Text:
Why don’t we talk about miscarriage?

Around one in four recognised pregnancies miscarry. That’s tens of thousands of women experiencing loss, pain and grief every year. And yet the subject is still basically taboo

By Polly Curtis

Sometimes your professional and personal lives collide in a way you don’t expect.

That happened as I chaired our ThinkIn on the taboo of miscarriage, and found myself reflecting on my own experience. For several years I suffered repeat miscarriages, nine in total. It was a grim cycle of hope and grief, of planning and unplanning, and of trying to manage my work, relationships and dreams around a central unknown.

In the room that night, I felt the sense of kinship that comes from a shared experience. Many of us had been drawn to the conversation by our own histories of miscarriages, ectopic pregnancies and baby loss.

Julia Bueno, author of The Brink of Being, offered a persuasive theory of a misogynistic thread that runs through this taboo. You hear it in the language of miscarriage: medics speak of the “incompetent cervix”, “failed pregnancy”, “blighted ovum”, “inhospitable environment”. Each phrase bearing a judgement on women who miscarry.

Professor Tom Bourne, a leading gynaecologist, described how even if medics changed how they used the language it is hardwired through the software and recording systems that are used to track women, which are very difficult to change.

Katie Lindemann, who has argued against the “12 week rule” before you tell people you are pregnant, described how women should have an absolute right to privacy to help them through any uncertainty in early pregnancy, but they should never feel compelled to secrecy because of the judgement of others.

Data shown:

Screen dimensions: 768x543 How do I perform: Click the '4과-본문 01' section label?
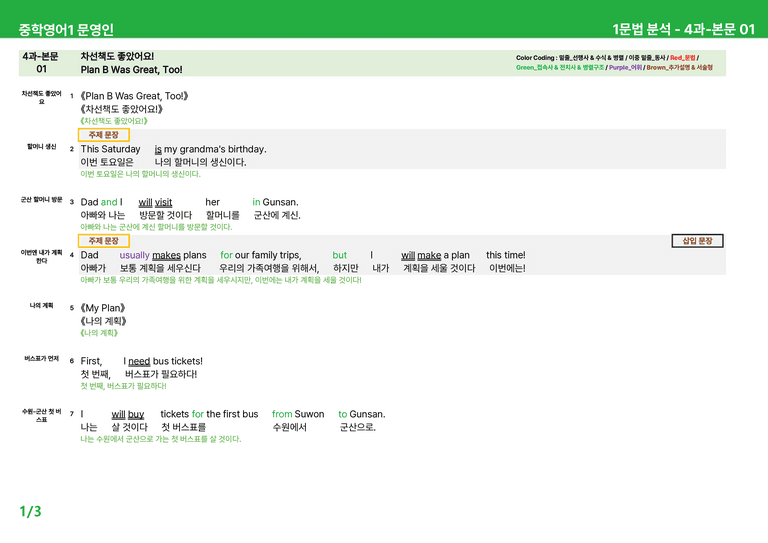coord(42,63)
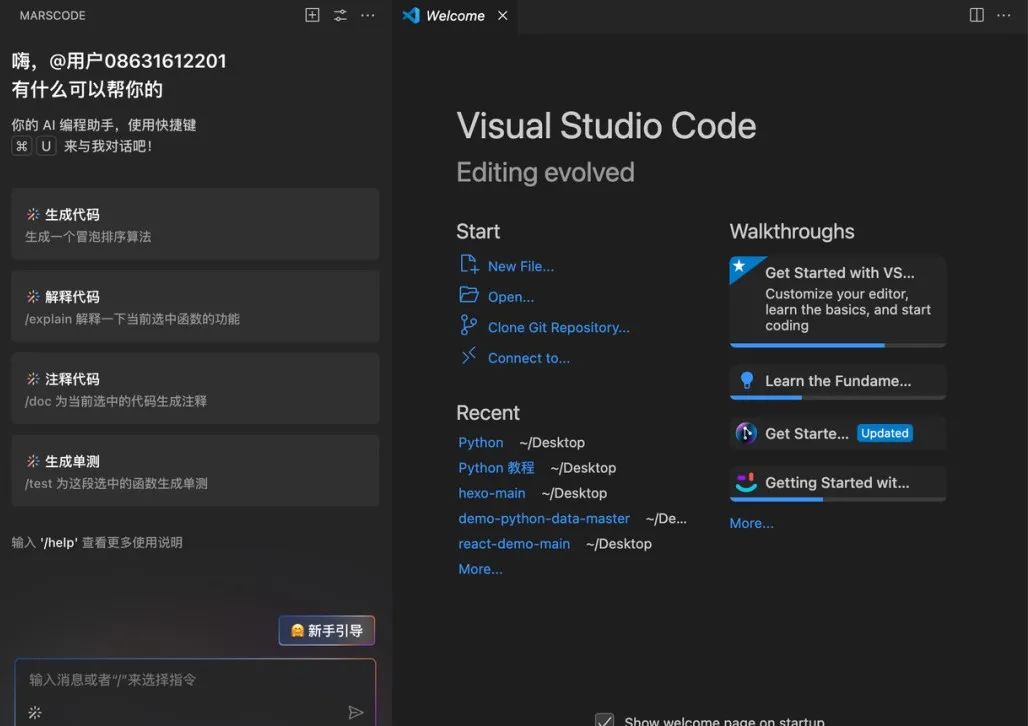
Task: Click the Open folder icon
Action: click(469, 296)
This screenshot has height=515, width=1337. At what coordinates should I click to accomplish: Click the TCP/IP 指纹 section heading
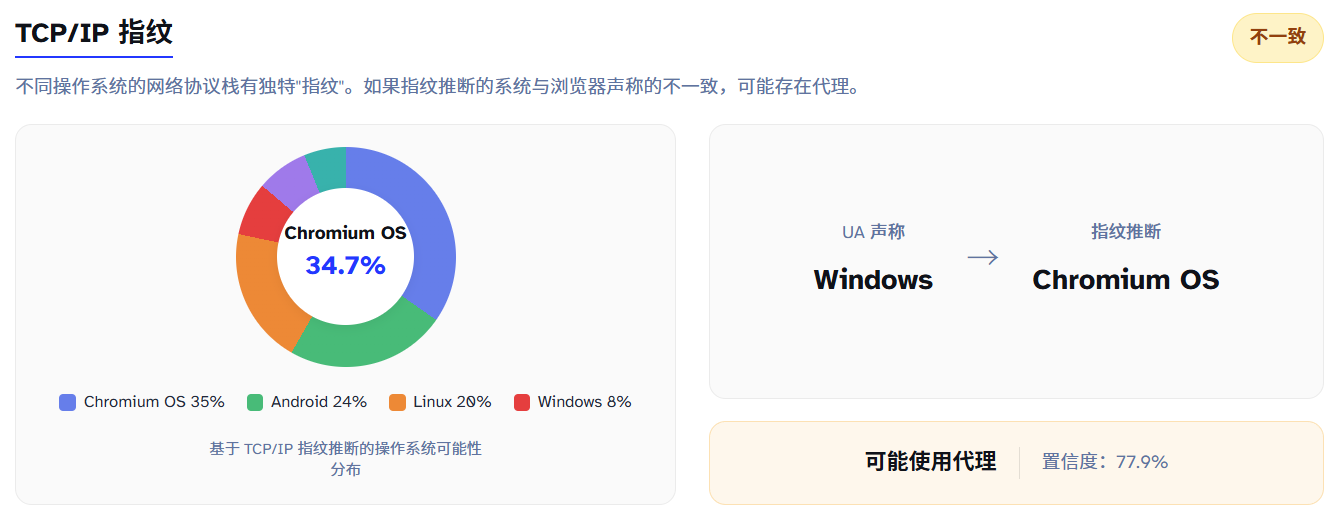point(94,32)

Brief:
Continue the piece about the taboo around miscarriage, picking up after its last sentence and not the items.

Answer to this problem:
We repeatedly came back to the idea of a “hierarchy of grief” which suggests that some miscarriages are worse than others; rather than focusing on the individual experiences of the women involved. Our new member, Stewart, shared his very recent experience of his wife’s miscarriage. In doing so, he broke some of the biggest taboos of all: that we don’t talk about it when our emotions are messy and raw, for fear of upsetting others. His testimony also reminded us that men are more than collateral damage in this.

Other leads we heard in the conversation included:

  • The digitisation of pregnancy. Apps are now monitoring every minute of gestation – do we know too much about what’s happening inside our wombs and is it helping?
  • Inequalities of care. A midwife who spoke highlighted the experiences of women who work in factories on insecure contracts, who have so few options for support from their employers when they get pregnant.

We will now go and report on these ideas, commission stories, and see where it takes us. In the meantime, we have already achieved something: a public discussion about miscarriage in itself.